**Your objective:** Return only the lines below starting at the line containing "You are a computer-use agent. The" and ending at the line containing "You are a GUI", both included, exactly as they are and with no pictures.

**Listed records:**
•••••
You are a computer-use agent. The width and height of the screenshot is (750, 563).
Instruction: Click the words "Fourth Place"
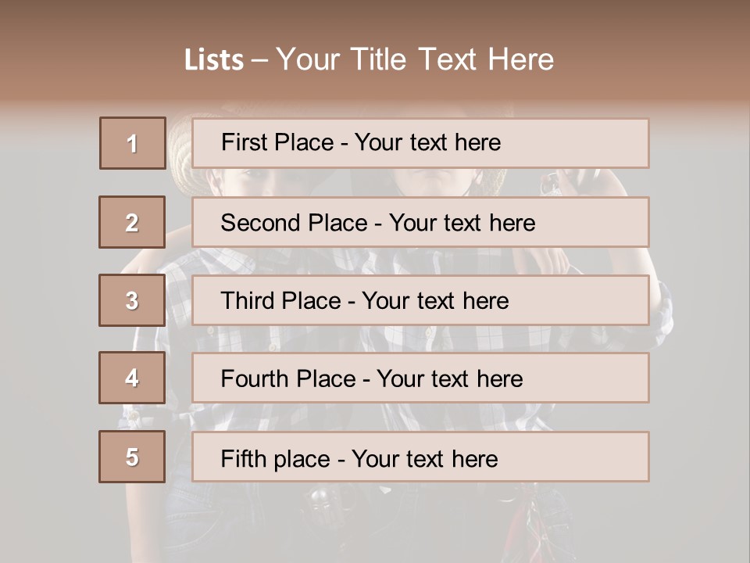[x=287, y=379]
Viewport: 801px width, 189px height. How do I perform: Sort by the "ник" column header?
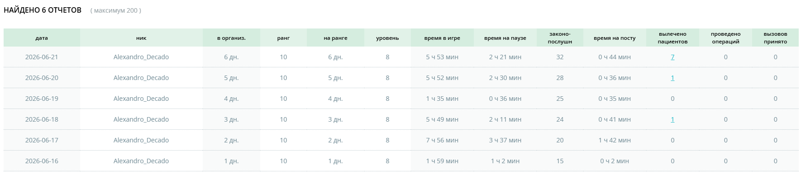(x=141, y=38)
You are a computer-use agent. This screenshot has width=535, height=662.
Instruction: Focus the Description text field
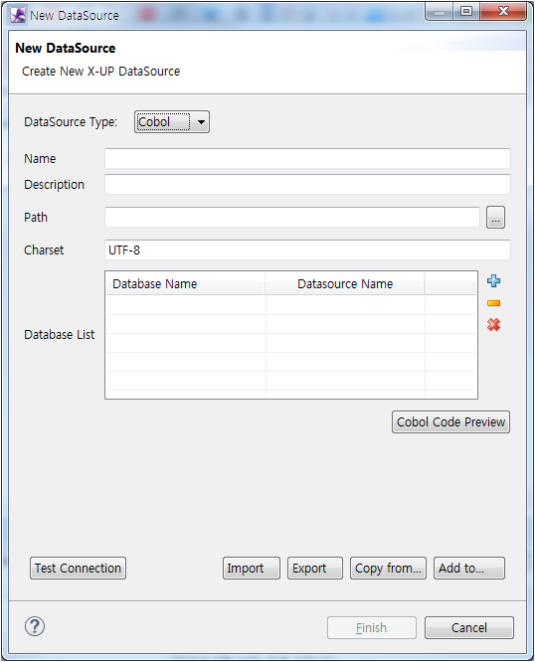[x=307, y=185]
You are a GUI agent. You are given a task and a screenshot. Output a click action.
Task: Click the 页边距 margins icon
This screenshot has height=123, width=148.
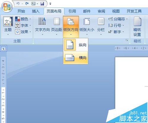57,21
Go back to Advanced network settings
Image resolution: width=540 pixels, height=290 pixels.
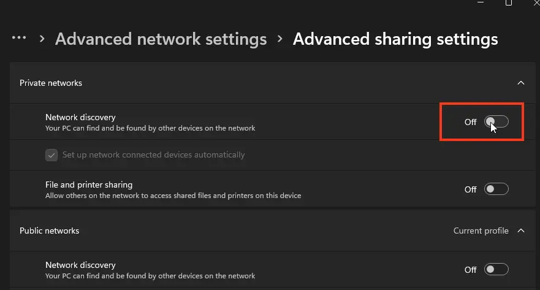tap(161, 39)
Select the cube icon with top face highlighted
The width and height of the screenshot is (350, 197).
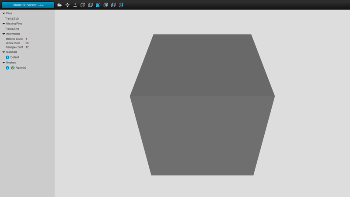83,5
•••••
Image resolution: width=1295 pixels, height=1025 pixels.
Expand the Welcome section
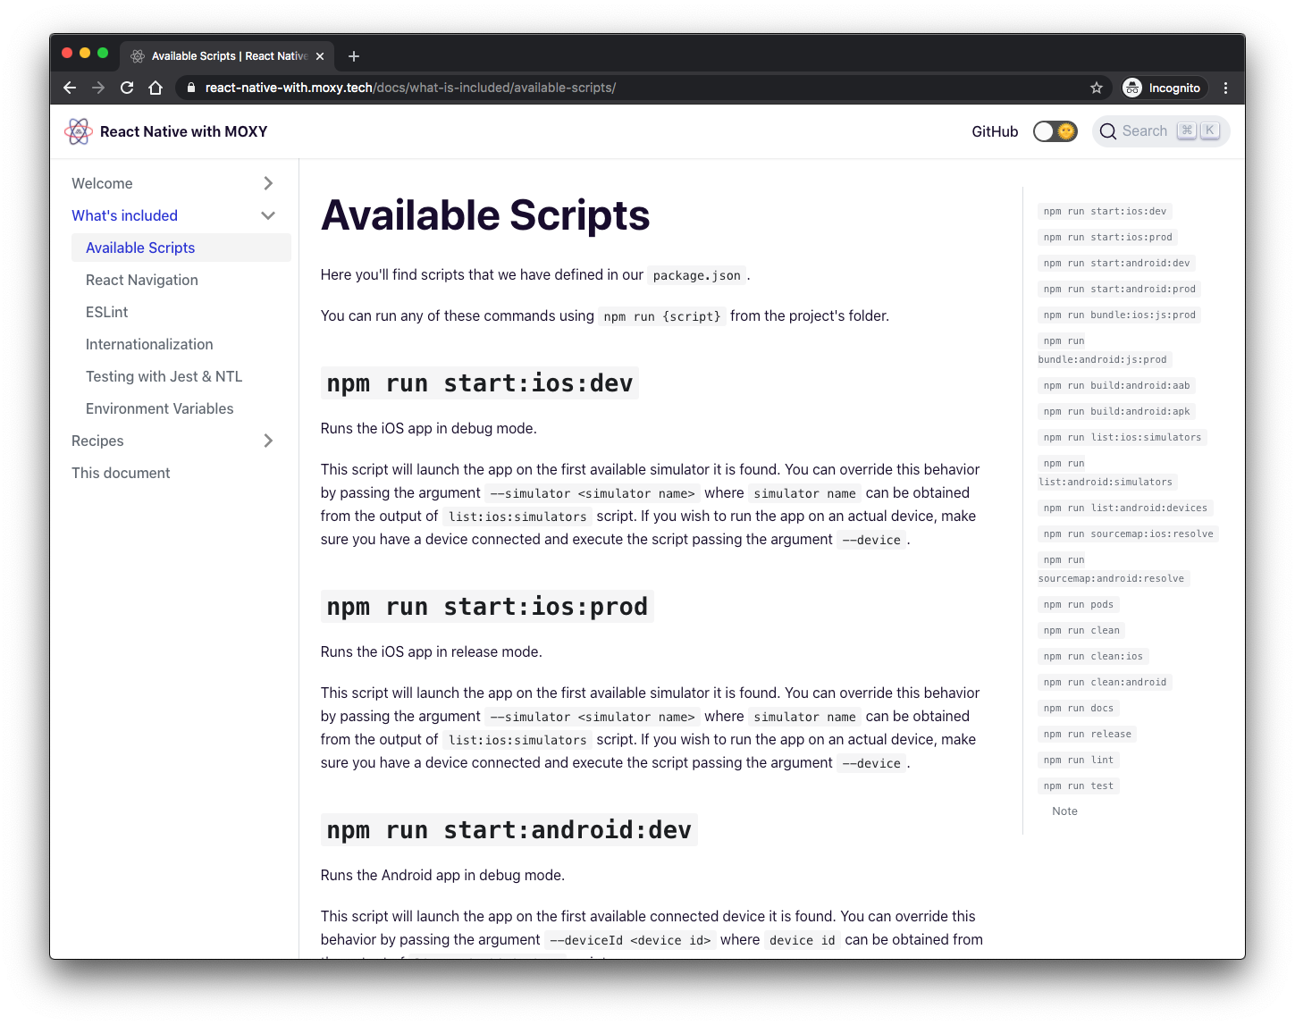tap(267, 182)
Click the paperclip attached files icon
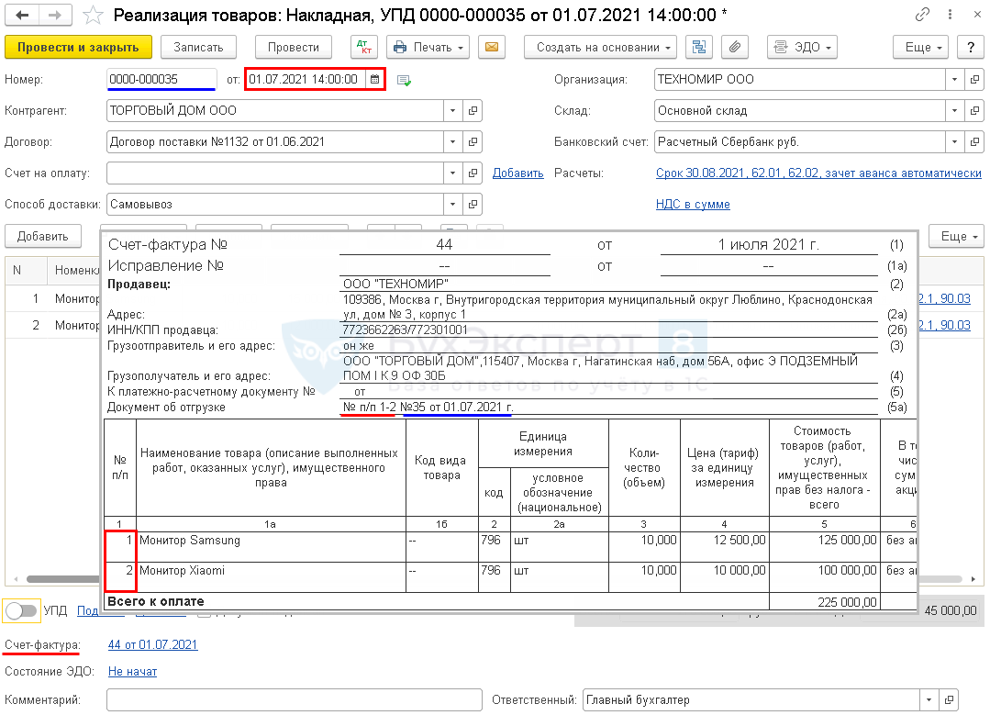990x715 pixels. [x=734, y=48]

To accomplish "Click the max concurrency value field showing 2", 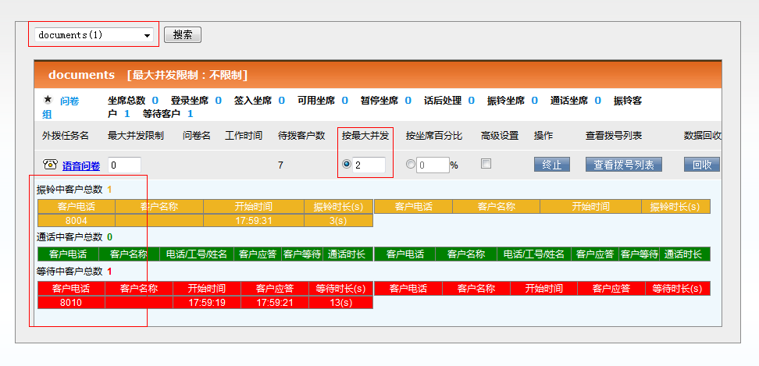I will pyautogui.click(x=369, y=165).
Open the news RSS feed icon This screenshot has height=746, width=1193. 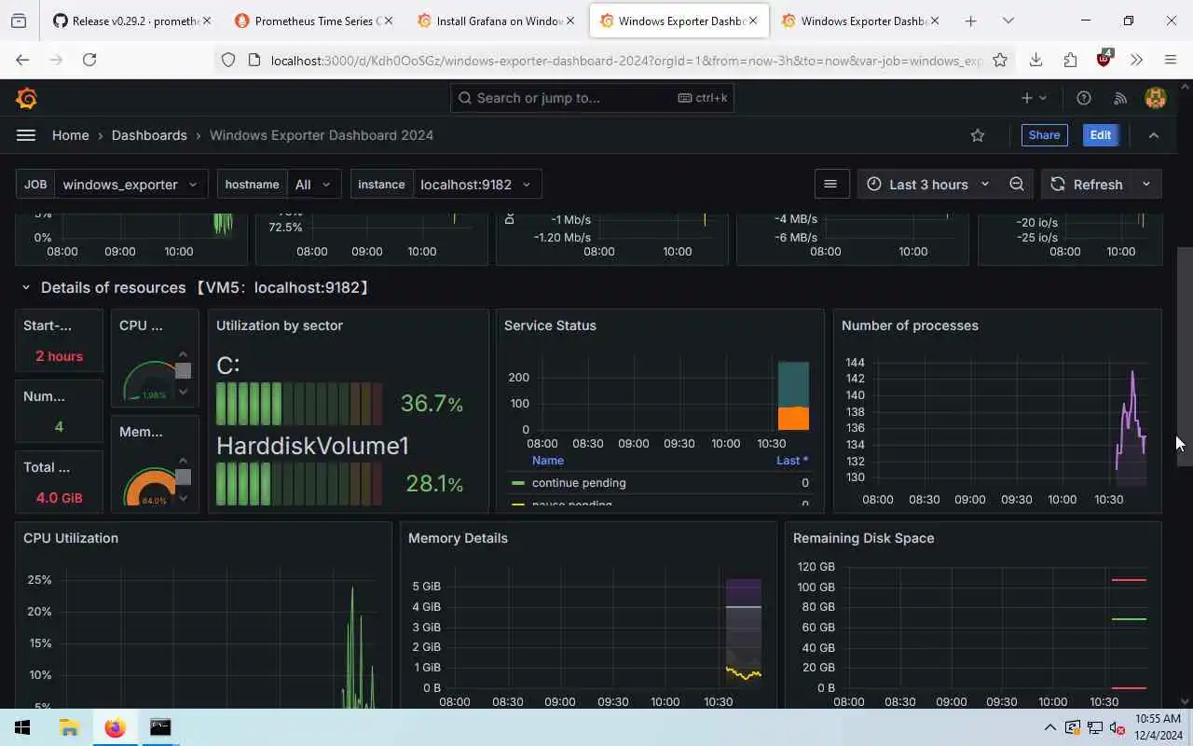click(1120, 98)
•••••
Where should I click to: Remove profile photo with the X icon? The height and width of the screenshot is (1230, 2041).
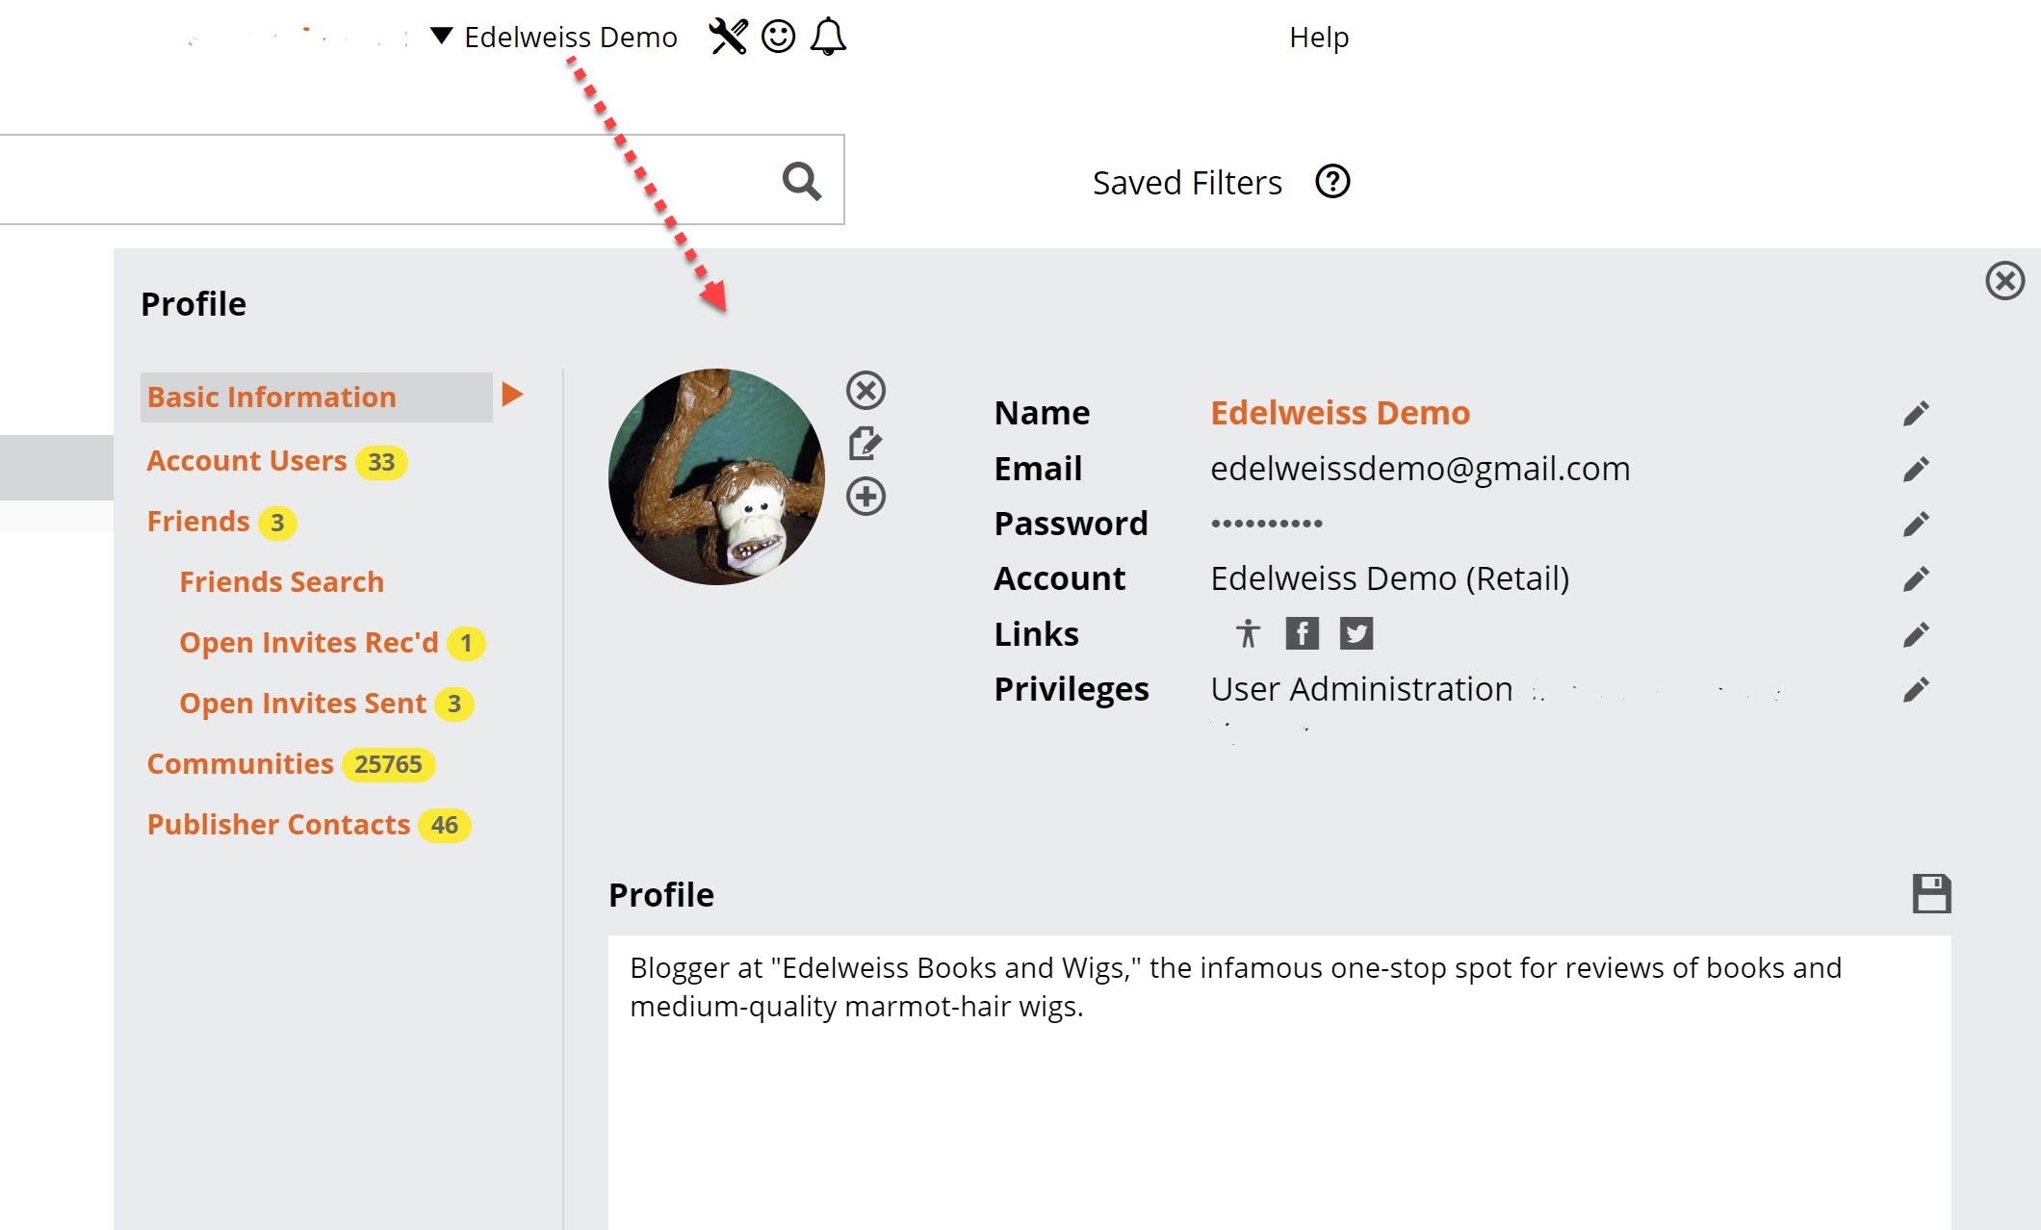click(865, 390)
•••••
**Solution for this task:**
You are a computer-use agent. The width and height of the screenshot is (750, 563).
Instruction: Click the words "Fourth Place"
[x=287, y=379]
Viewport: 801px width, 189px height. How do I perform: Sort by the "ник" column header?
(x=141, y=38)
You are a computer-use agent. This screenshot has width=535, height=662.
Instruction: Focus the Description text field
[x=307, y=185]
You are a GUI agent. You are given a task and a screenshot. Output a click action.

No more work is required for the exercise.